TVA faces the same challenges any other power industry faces in the nation - rates and capacity overall, he said. There is a general push in the industry nationwide to increase capacity.
He said he hopes citizens will also use electric power wisely to reduce their bills.
Power costs TVA more in high demand seasons of summer and winter and less in spring and fall, he said. When TVA has to buy extra capacity to meet peak seasonal demands, that causes a fuel cost adjustment (FCA) increase to its distributors that is passed through directly to its customers when fuel prices go up.
“Fuel such as natural gas and diesel may also cost more during high-demand seasons,” Weston said. “TVA uses a fuel cost adjustment to meet those costs and that is passed directly to customers through its distributors.”
As economic activity picks up, TVA will continue its long history of working with the City of Holly Springs and the State of Mississippi, he said.
Alderman Garrie Calhoun asked if the FCA will ever stop showing up monthly on the customer’s bill.
Weston explained that the FCA was instituted in 2006 in response to the increase in fuel costs; and the adjustment, which can increase in any month or decrease, is passed directly to the customer to avoid an increase in utility rates per se.
The monthly adjustment tends to follow the cost of fuel in general and affects customers like going to the gas pump does.

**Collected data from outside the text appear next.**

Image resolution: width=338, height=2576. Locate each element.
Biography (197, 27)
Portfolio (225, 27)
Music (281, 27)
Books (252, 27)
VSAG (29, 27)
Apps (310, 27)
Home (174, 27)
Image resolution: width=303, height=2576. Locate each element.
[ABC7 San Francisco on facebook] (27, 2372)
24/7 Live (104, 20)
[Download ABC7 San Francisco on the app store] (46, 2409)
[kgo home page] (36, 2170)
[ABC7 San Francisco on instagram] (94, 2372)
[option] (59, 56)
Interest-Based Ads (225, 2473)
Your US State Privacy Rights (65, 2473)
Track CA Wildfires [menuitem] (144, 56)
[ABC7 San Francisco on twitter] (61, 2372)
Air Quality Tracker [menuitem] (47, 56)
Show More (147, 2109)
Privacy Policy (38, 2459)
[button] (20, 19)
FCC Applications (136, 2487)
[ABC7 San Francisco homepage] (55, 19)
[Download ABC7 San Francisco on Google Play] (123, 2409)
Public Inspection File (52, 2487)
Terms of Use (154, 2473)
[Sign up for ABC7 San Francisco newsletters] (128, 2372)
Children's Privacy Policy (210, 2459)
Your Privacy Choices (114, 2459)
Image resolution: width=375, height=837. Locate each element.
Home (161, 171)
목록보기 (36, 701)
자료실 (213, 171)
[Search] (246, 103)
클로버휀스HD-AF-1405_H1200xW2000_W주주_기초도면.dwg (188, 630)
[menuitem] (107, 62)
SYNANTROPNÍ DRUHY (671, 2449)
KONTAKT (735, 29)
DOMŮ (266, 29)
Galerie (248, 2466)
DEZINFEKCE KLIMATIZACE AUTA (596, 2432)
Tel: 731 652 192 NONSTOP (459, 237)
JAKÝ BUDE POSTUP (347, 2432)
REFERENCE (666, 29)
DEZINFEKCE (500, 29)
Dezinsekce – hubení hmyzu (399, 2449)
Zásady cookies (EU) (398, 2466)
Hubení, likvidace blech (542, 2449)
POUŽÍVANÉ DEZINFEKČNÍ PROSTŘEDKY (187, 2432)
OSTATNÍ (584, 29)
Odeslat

Sometimes it’s up and sometimes it’s down, he said.
“The message I would drive home to you is to try to reduce your energy use,” Weston said. “Whether and how people use electricity is what raises their bill.”
A separate interview with TVA spokeperson Scott Brooks brought out some facts and figures that may help consumers understand what is going on with electricity bills.
The typical fuel cost adjustment comes in tenths of a cent per kilowatt hour that is added to the consumer’s bill, he said. In July the FCA was reset to 0.403 cents per kilowatt - less than half a penny per kilowatt.
A residential customer who uses 500 kilowatts in July would pay about $2 more in FCA for the month.
The FCA was instituted in October 2006, not so much to keep up with the cost of gasoline, but to keep up with rising costs of natural gas or other fuels and power TVA has to buy on the market, Brooks said.
During extra heavy demand such as in summer and winter, it is sometimes cheaper for TVA to buy electricity on the market than to gear up a gas-powered turbine, he said.
TVA generates its power from nuclear power plants year round. It operates some coal-fired generators year-round as well and others when needed, and generates power from hydroelectric turbines when water is available and produces power from natural gas-fired generators. Hydroelectric generation provides the cheapest source of electricity and is clean. Some wind and solar power is available but not on the scale as the other sources.
The FCA was once calculated quarterly but TVA moved to a monthly adjustment in order to minimize the swing in FCA rates. FCA rates went down from October 2009 through February 2010 and converted to a positive increase in June.
It is normal for people not to notice fluctuations in their electricity bill when their bill is going down, he said.
Customers got a credit in their FCA from October through February because the FCA was overestimated in months prior to the decrease, Brooks said.
TVA is a public power provider and essentially operates as a non-profit and no tax dollars are spent to subsidize TVA. TVA has no stockholders but has a board of directors appointed by the U.S. president and approved by Congress to oversee the company.
A large cost of generating power comes from spending money to meet government regulations and those of the Environmental Protection Agency, Brooks said.
“It’s a delicate balance between cheaper energy sources and more environmentally friendly sources of energy,” he said.
TVA spent $5.3 billion beginning in 1977 to install emission controls on its coal plants and will be spending about $4 billion more over the next several years.
Brooks said those emission control expenses are passed on to the customer.
TVA does expect economic growth in the Tennessee Valley and helps areas to attract business and people to the area. Large corporate users of electricity buy electricity directly from TVA and therefore avoid the higher rates they would pay if buying power from a distributor like HSUD, for example.
That in itself is an incentive for business and industry to move into the Valley, he said.